Copy every line of the data below word for word, but leave out the pictures.

[begin Records provided]

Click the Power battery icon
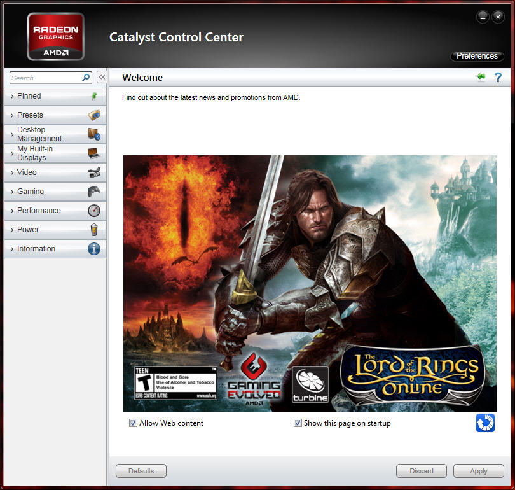 click(x=94, y=230)
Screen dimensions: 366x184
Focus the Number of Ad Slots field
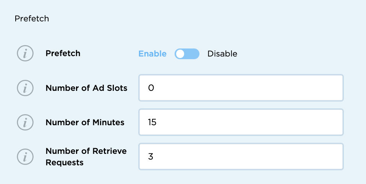(241, 88)
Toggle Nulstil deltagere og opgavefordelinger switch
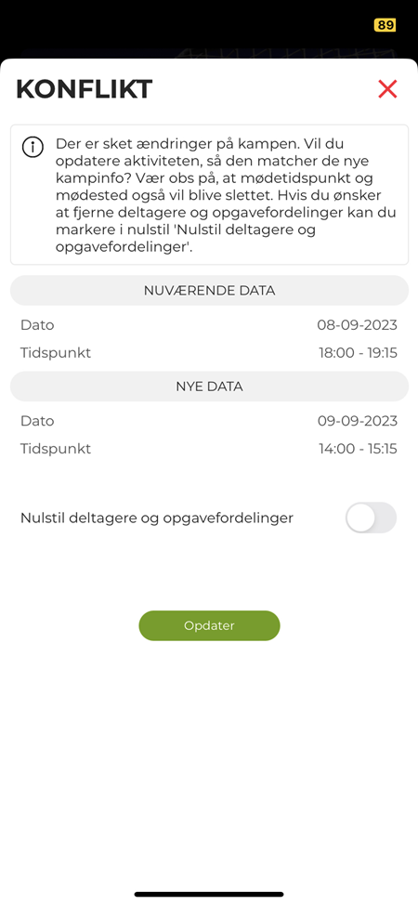418x905 pixels. (372, 518)
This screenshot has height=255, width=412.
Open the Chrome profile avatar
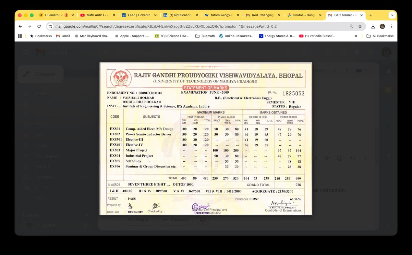click(x=382, y=26)
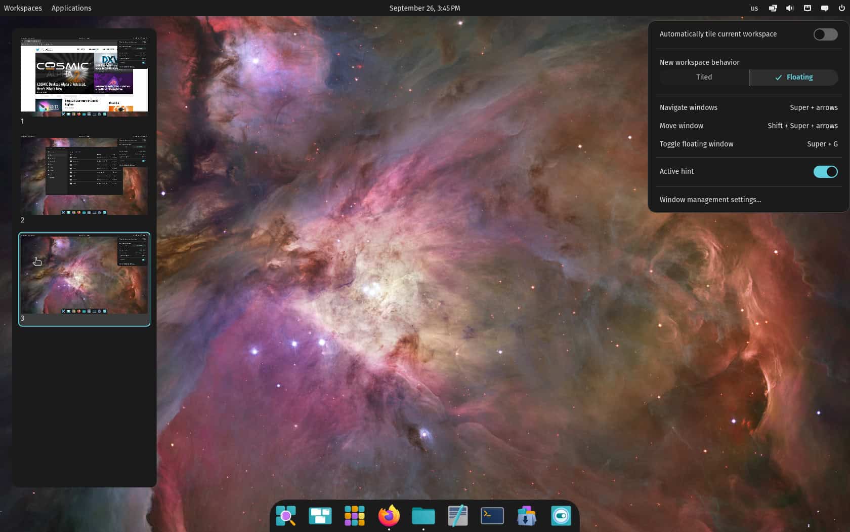Image resolution: width=850 pixels, height=532 pixels.
Task: Open the keyboard layout indicator showing US
Action: point(754,8)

[end Records provided]

Full output:
Click the Power battery icon
 click(x=94, y=230)
Screen dimensions: 366x184
Focus the Number of Ad Slots field
(241, 88)
Toggle Nulstil deltagere og opgavefordelinger switch
418x905 pixels. (372, 518)
This screenshot has height=255, width=412.
Open the Chrome profile avatar
click(x=382, y=26)
Image resolution: width=850 pixels, height=532 pixels.
Task: Open the keyboard layout indicator showing US
Action: point(754,8)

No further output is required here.